Richard B Woodward's review of Antoine's Alphabet: Watteau and His World, Jed Perl's book about his favorite painter, just gets worse and worse and worse. The final dismissal is painful: "If only Perl’s own musings were as cogent and illuminating as the writers he quotes." There is no call for this sort of thing. All we learn from this review, really, is that Mr Woodward didn't like the book.

VERSE

August Kleinzahler's review of a new, distilled collection of James Merrill's work, Selected Poems (edited by J D McClatchy and Stephen Yenser), is everything that it ought to be except long enough. That aside, it offers a comprehensible account of the poet and his work, suitably illustrated with a choice poem, "The Kimono."

Merrill’s poetry will not be to everyone’s taste. He never intended it to be.

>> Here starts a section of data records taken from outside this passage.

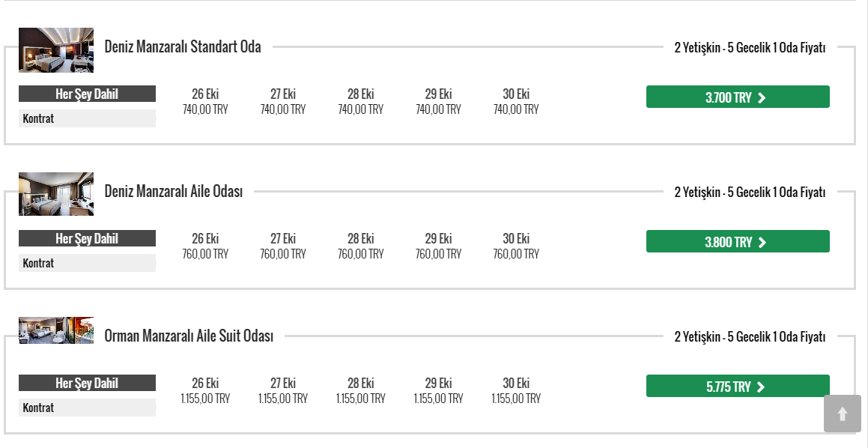Select Her Şey Dahil for the standard room

pos(87,94)
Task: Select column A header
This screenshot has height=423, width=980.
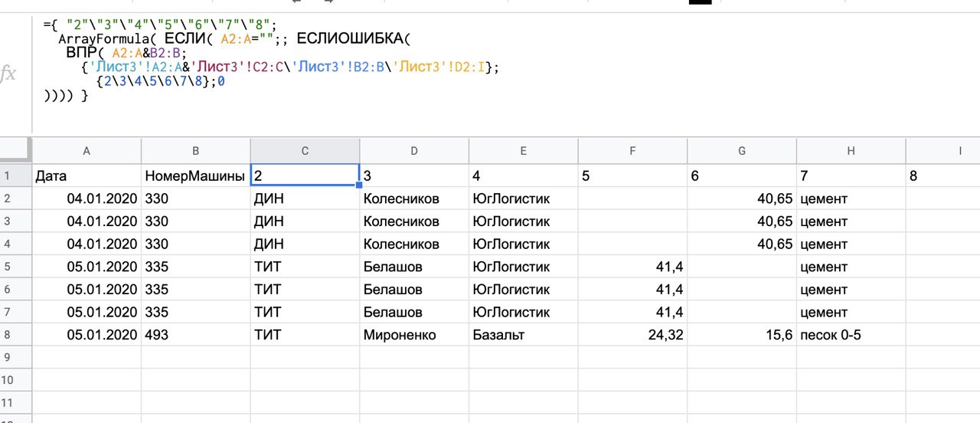Action: pyautogui.click(x=87, y=151)
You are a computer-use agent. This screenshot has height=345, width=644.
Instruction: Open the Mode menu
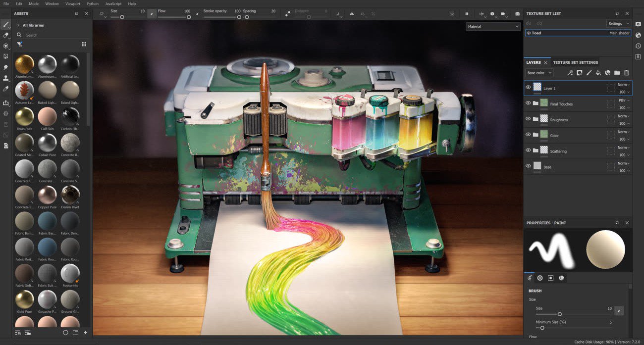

He insists too often on being clever; he can go on too long and wreck what begins and continues for quite a few stanzas as a splendid poem written in ballad meter, “The Summer People,” or he can choke a poem with detail, as he does in “Yánnina.” Many readers will find the poetry mannered. It is, by design. The poet is an aesthete, a dandy in the Baudelairean sense, unabashedly so. One critic has referred to Merrill’s style as “New Critical Baroque.” Rococo would probably be more apt. Where a straight line would do, Merrill cannot resist using filigree. But if one were to bypass his work, one would be missing some of the finest poems written in English in the middle of last century...

As a bonus, Mr Kleinzahler names eight of his favorite poems.

Peter Stevenson's review of Unpacking the Boxes: A Memoir of a Life in Poetry is nothing but a tissue of the worst sort of storytelling. As if Donald Hall couldn't be trusted to do the job himself, Mr Stevenson runs over the highlights of the poet's career, noting inanely that

No matter how glamorous his associations, Hall still had to cobble together the usual sources of income for a poet: doing varied freelance work, editing anthologies, some years teaching. In the late 1950s he joined other poets in satisfying the country’s sudden hunger for poetry readings, as “the skies turned thick with poets traveling to say their lines.”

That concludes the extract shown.